There's been much controversy over mobile OS security, especially where Android is concerned. With 47% of the smartphone market in Q4 of 2011, according to ABI Research, it's no wonder that Android is getting attention.
Its openness fuels adoption by smartphone manufacturers and wireless carriers, aids in mobile innovation, and helps bring more free apps. But some, like those who develop security apps, think its openness also makes it an easier target for malware writers and cybercriminals.
Android malware growth
Depending on where you go, you'll find varying stats on the amount of Android malware we've seen thus far. This is complicated by the fact that most of the information available about malware comes from security vendors, who obviously have a pony in the anti-malware race.
One thing they all agree on is that the amount of malware targeting Android has been growing. For instance, a report from Trend Micro (PDF) includes a chart that shows a large spike in the amount of total Android malware in 2011. Meanwhile, according to NQ Mobile , cases of malware increased from 4,781 cases in 2009 to 10,369 cases in 2010 and 22,600 cases in 2011. And according to Lookout, the likelihood of Americans encountering Android malware went from 1% in the beginning of 2011 to 4% by year's end.
But the vendors don't always agree. For example, at the end of January, Symantec announced that 13 apps in the Android Market contained malware. Other security vendors disagreed; Symantec later backtracked and said that the code it thought was malware was really from an aggressive ad network.

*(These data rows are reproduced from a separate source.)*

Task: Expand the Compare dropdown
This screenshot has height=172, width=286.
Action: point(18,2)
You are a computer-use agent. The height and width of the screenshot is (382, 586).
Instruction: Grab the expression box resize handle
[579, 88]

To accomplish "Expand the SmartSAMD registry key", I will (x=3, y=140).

Meanwhile, Google has reported a 40% decrease in the number of potentially malicious downloads from the Android Market from the first to the second half of 2011. (Of course, Google is only accounting for the official Android Market, while the security vendors also scan third-party app markets and websites from around the world.)

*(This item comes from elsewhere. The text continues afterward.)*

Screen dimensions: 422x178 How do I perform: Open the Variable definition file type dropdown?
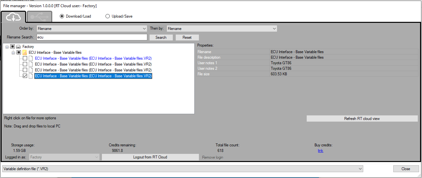pos(182,169)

In addition, Google recently announced an internal malware scanner called Bouncer that scans apps submitted to the Android Market. And if something does slip by Bouncer, Google can remove the Market listings for malware apps and even remotely remove them from devices.

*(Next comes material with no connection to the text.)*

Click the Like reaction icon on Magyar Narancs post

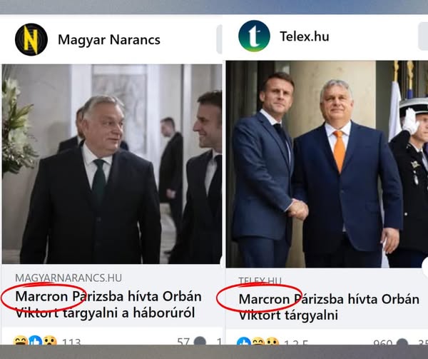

Android malware in the wild
However, all these varying statistics and countermeasures don't mean that there isn't bad stuff out there.
For example, in the spring of 2011, Lookout identified a Trojan app called GGTracker that was distributed via malicious websites that mirrored the Android Market. Once downloaded it could sign the victim up to premium SMS subscription services without their permission, charging the user's wireless carrier account. And the DroidDream Trojan, discovered in March 2011, was found in more than 50 apps in the Android Market. It could gain root access to Android, steal data and install more malicious apps.